Problem description >> Copy every line of the data in which the word "computer" occurs.
== Supplied data
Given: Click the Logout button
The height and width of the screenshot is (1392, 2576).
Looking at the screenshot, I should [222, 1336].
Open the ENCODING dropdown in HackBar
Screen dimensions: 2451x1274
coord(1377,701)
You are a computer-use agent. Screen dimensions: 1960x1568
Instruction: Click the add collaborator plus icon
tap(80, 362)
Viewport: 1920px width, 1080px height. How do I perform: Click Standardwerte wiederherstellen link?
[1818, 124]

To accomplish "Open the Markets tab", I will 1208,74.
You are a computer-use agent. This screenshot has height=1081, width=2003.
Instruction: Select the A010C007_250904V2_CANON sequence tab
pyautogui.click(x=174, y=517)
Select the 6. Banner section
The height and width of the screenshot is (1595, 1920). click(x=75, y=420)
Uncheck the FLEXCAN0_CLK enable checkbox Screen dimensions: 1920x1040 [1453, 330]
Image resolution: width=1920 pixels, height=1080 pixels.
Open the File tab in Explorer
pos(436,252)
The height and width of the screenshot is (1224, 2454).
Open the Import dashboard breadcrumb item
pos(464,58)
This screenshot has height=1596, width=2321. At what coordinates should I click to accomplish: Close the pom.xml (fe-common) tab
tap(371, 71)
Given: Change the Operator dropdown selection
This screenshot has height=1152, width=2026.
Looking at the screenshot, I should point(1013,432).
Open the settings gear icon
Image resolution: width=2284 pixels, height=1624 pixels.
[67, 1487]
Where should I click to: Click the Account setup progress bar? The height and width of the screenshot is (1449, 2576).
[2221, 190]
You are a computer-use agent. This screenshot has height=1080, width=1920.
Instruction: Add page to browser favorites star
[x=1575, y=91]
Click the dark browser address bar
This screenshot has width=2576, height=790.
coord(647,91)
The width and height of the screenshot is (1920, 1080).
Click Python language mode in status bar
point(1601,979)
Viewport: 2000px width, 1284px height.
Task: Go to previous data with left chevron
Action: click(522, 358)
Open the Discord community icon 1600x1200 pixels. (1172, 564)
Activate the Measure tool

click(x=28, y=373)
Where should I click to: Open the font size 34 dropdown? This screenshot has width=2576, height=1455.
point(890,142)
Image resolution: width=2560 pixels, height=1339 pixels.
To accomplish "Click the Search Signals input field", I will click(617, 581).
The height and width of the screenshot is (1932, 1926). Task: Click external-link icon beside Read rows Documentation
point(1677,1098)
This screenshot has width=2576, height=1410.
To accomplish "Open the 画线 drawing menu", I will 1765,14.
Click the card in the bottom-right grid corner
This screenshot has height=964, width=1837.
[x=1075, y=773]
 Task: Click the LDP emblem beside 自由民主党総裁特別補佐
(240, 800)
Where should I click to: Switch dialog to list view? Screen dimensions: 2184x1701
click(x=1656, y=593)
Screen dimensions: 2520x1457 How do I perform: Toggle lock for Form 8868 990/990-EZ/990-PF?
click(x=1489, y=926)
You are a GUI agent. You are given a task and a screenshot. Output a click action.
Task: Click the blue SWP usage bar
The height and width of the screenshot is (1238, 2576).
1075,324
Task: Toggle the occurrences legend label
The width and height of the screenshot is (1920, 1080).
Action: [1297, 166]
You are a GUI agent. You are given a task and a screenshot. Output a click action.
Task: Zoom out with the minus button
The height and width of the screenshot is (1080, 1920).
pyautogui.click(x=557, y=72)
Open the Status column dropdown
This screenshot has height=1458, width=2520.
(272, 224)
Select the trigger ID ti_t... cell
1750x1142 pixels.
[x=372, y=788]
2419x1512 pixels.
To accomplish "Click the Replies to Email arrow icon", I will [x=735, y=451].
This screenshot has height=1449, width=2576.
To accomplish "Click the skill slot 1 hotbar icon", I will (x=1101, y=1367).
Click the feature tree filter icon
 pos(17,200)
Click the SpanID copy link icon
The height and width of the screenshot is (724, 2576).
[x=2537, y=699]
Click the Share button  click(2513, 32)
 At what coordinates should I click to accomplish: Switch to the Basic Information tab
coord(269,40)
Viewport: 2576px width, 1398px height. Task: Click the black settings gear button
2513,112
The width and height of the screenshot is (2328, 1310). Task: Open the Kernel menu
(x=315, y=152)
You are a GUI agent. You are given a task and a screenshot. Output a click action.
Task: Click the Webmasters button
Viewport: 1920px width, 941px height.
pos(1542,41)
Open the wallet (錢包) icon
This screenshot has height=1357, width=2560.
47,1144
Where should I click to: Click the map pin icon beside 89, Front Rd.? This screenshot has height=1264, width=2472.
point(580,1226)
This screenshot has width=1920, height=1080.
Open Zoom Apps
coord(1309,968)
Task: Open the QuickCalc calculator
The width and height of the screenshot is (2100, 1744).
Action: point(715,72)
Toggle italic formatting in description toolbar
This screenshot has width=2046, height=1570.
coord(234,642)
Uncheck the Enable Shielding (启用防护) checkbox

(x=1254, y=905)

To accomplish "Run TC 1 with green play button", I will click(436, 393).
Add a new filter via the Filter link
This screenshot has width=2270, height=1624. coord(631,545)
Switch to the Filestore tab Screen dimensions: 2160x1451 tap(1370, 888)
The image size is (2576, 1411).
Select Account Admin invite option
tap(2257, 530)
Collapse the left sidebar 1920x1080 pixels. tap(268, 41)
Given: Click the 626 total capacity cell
====
Task result >>
You are a computer-use agent. Screen dimensions: 1960x1568
You are a computer-use agent. This screenshot has height=1081, width=2003.
You are a computer-use agent. This screenshot has height=1080, width=1920.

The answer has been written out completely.